• [The task]: Track down each line below containing the string "google" and copy it.

+--

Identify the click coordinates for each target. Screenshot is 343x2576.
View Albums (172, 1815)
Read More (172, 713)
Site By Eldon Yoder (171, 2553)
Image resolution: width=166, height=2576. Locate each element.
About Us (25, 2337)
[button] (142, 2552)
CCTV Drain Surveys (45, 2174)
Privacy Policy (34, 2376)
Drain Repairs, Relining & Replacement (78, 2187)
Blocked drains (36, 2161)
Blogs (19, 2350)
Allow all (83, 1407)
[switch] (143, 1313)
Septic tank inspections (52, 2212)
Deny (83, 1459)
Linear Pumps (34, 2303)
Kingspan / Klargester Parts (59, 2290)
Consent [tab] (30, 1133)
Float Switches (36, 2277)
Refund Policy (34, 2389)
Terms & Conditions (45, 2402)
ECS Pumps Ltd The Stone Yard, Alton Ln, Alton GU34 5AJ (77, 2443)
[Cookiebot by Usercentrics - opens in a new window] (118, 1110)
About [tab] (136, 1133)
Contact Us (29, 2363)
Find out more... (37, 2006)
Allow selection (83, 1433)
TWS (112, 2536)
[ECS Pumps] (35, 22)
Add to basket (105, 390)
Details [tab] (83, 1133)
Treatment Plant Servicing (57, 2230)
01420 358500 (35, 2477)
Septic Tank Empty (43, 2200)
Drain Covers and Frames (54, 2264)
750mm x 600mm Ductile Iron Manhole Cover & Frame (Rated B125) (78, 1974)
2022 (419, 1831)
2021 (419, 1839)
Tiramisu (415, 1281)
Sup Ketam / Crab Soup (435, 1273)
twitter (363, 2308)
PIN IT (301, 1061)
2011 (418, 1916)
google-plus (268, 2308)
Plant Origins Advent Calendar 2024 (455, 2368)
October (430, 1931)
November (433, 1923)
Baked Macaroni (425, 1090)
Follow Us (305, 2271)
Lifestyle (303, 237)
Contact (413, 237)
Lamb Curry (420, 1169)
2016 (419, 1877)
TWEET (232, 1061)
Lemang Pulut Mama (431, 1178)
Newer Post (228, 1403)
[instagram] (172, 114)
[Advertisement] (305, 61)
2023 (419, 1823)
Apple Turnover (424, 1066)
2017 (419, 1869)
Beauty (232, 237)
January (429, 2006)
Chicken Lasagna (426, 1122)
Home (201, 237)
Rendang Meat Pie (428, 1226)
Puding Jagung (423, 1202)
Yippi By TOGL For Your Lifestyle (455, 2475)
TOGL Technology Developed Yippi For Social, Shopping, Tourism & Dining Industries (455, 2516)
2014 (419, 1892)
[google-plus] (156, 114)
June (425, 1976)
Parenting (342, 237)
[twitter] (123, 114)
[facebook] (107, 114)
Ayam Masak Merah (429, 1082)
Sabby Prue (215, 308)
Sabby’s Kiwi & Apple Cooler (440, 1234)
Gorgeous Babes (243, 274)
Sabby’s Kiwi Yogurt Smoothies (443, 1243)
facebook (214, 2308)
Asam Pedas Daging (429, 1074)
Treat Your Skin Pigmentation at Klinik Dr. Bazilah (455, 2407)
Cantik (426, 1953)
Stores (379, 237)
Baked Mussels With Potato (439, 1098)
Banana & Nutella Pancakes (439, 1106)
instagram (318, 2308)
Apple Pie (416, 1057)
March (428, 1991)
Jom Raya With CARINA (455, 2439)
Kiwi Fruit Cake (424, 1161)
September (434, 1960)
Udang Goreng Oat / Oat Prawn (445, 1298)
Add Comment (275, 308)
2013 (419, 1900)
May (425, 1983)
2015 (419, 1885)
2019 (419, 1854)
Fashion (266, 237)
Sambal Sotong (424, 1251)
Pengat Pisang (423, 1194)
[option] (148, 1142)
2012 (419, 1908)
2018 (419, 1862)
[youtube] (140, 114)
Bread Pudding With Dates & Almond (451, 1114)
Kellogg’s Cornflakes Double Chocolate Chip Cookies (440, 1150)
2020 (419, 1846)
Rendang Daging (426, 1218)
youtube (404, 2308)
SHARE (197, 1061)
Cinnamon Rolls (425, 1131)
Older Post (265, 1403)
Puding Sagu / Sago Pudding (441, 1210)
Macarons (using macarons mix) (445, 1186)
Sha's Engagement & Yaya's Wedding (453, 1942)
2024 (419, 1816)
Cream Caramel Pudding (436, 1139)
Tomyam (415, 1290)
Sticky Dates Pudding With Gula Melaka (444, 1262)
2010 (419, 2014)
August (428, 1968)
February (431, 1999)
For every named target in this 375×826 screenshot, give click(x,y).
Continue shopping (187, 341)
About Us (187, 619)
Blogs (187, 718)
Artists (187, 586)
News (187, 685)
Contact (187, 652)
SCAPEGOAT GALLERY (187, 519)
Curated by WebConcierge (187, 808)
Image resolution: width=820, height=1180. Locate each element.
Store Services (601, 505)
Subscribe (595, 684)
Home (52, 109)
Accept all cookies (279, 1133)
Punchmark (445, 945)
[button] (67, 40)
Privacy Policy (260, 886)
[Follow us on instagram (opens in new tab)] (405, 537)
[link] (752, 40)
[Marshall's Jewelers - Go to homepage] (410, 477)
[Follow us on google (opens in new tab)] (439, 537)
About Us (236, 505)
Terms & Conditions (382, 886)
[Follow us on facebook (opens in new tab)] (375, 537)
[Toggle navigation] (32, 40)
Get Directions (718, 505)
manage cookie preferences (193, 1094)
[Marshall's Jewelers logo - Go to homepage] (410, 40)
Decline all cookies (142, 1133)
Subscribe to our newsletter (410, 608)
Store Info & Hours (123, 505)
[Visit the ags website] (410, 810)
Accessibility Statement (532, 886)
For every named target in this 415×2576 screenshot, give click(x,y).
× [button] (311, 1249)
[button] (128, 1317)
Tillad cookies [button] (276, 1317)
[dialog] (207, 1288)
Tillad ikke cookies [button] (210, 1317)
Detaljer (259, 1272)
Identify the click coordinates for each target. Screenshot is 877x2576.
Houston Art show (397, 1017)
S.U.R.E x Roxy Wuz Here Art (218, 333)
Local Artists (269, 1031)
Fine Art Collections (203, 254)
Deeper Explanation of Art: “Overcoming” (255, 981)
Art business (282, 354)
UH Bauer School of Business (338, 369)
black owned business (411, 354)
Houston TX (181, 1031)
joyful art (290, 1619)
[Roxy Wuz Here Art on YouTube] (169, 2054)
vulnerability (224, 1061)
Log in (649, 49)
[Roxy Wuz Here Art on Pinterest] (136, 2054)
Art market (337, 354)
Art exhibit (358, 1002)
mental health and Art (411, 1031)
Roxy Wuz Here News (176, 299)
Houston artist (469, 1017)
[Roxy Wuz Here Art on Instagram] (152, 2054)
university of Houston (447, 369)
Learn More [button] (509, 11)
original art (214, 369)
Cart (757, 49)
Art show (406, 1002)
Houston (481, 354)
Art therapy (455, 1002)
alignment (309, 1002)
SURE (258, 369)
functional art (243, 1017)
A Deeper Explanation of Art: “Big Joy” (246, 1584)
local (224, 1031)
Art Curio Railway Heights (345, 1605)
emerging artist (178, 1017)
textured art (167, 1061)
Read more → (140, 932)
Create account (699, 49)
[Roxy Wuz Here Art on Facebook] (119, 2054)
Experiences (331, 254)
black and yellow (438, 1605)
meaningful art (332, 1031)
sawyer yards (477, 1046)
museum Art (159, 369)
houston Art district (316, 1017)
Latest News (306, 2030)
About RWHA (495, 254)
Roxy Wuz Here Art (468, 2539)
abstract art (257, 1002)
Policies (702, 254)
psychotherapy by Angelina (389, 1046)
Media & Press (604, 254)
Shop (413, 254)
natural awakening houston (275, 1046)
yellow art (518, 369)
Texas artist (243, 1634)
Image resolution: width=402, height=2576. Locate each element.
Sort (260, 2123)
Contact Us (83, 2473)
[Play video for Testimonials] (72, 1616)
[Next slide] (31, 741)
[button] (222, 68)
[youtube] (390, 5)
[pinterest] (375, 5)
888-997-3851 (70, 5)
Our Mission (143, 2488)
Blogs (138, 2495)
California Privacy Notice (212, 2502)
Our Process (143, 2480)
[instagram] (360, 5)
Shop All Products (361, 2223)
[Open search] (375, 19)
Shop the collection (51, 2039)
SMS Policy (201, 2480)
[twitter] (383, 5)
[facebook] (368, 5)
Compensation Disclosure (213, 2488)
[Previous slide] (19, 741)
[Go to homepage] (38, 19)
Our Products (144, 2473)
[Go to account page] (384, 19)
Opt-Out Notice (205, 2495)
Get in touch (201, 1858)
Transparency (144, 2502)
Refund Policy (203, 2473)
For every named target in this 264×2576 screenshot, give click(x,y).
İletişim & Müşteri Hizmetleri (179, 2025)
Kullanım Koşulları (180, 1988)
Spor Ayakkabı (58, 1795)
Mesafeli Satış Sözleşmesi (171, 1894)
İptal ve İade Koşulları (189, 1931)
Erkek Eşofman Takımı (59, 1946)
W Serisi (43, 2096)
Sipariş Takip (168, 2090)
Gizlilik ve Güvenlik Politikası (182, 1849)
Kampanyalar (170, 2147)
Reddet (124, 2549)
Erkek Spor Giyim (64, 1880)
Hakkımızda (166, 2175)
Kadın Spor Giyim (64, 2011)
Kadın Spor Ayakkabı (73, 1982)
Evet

+--

• [Exercise solution]:
google-plus (268, 2308)
[google-plus] (156, 114)
[Follow us on google (opens in new tab)] (439, 537)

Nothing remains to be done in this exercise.